Der Rebell unter den Gitarrenbauern
Das Atelier des gebürtigen Toggenburgers Claudio Pagelli befindet sich gut versteckt in der Churer Altstadt. Auf den ersten Blick scheint es sich nicht gross von den Werkstätten anderer Handwerker zu unterscheiden: Unmengen an Holz, welches dem grossen Raum seinen harzigen Duft verleiht, Werkzeuge hängen an den Wänden und liegen auf den Werkbänken. Auch Claudio Pagelli selbst scheint auf den ersten Blick ein gewöhnlicher Handwerker zu sein: Er trägt eine einfache schwarze Schürze, an welcher er seine durch die Arbeit angerauten Hände abwischt, nachdem er ein Stück Holz lackiert hat. Um den Hals trägt er aber eine Kette aus lauter kleinen Totenköpfen. Doch das ist nicht das einzige, was darauf hinweist, dass bei Claudio Pagelli alles ein bisschen anders ist.

Die Aufgaben:
A: Fassen Sie im Text über den Gitarrenbauer Claudio Pagelli den Absatz, der mit „Das Atelier des gebürtigen Toggenburgers“ beginnt, kürzer oder als Liste zusammen, ohne seine wichtigsten Fakten zu verlieren.
B: Greifen Sie den Text über den Gitarrenbauer Claudio Pagelli auf und schreiben Sie ihn im Anschluss an seinen letzten Satz weiter.

Rohdaten:
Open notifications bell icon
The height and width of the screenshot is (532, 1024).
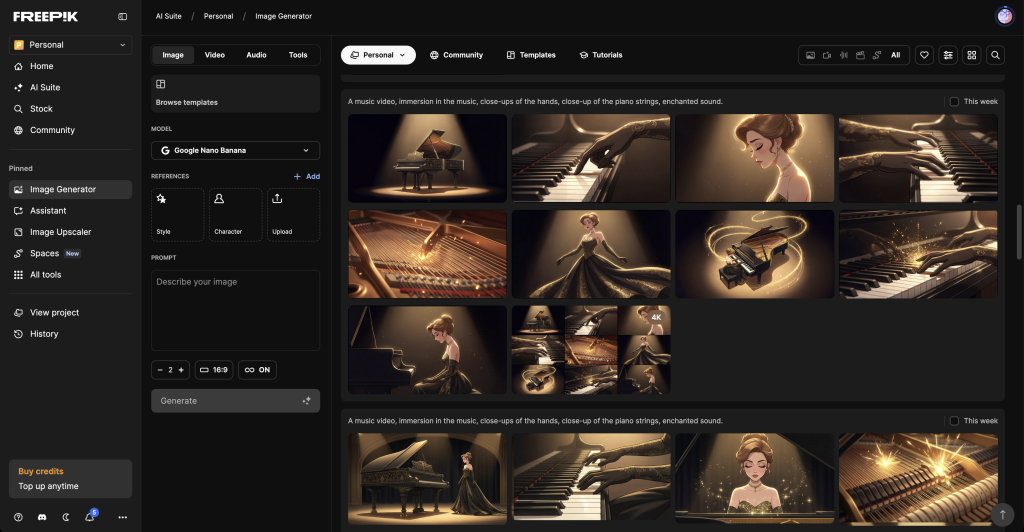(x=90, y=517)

==

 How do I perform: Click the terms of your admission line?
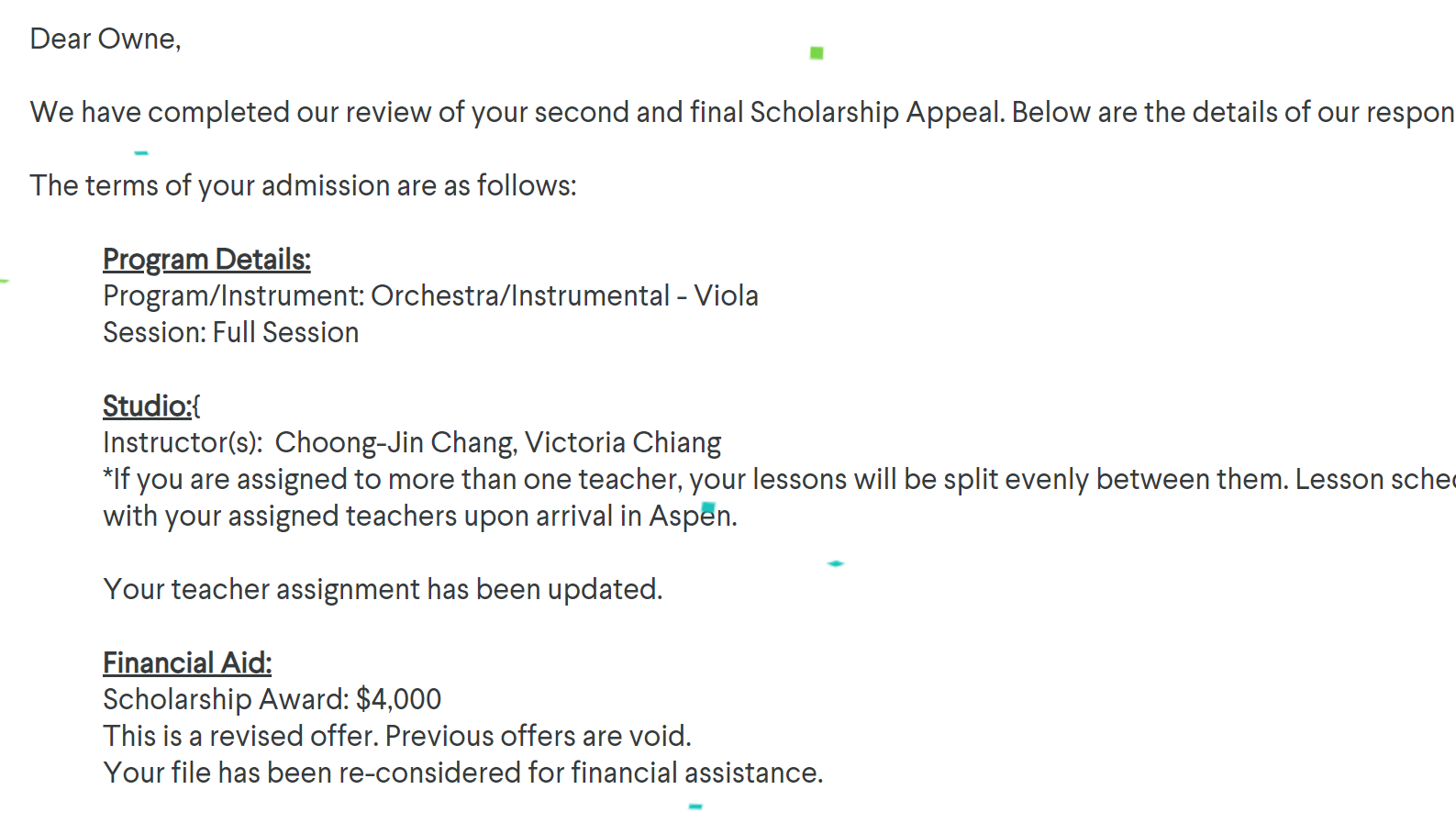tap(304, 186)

Antworten pro Aufgabe:
A:
- Das Atelier des gebürtigen Toggenburgers Claudio Pagelli liegt gut versteckt in der Churer Altstadt.
- Es gleicht auf den ersten Blick anderen Werkstätten: viel Holz mit harzigem Duft, Werkzeuge an den Wänden und auf den Werkbänken.
- Auch Pagelli wirkt zunächst wie ein gewöhnlicher Handwerker: Er trägt eine einfache schwarze Schürze und wischt daran nach dem Lackieren seine rauen Hände ab.
- Um den Hals trägt er jedoch eine Kette aus kleinen Totenköpfen.
- Sie ist nicht das einzige Zeichen dafür, dass bei ihm alles ein bisschen anders ist.

B:
Vom Caumasee inspiriert
«Seit ich acht Jahre alt war, wollte ich Gitarre spielen. Mit zwölf habe ich mir meine erste eigene Gitarre gebaut. Es hat zwar überhaupt nicht geklappt, aber das waren meine Anfänge als Gitarrenbauer», sagt Claudio Pagelli, bei dem sich seither einiges getan hat. Seine Instrumente gleichen heute mehr Kunstwerken als einfachen Musikerzeugern. In Sachen Form und Farbe sind sie alle etwas anders, etwas spezieller. Als Beispiel dafür dient das Modell «Caumasee», welches im Hinterzimmer des Ateliers hängt. «Ich habe eine ganze Serie an Gitarren mit der Graubünden-Thematik gemacht. In diesem Modell wollte ich die Farbe des Caumasees aufgreifen.» Und tatsächlich schimmert die Gitarre in einem Blauton, welcher an den Flimser Bergsee erinnert.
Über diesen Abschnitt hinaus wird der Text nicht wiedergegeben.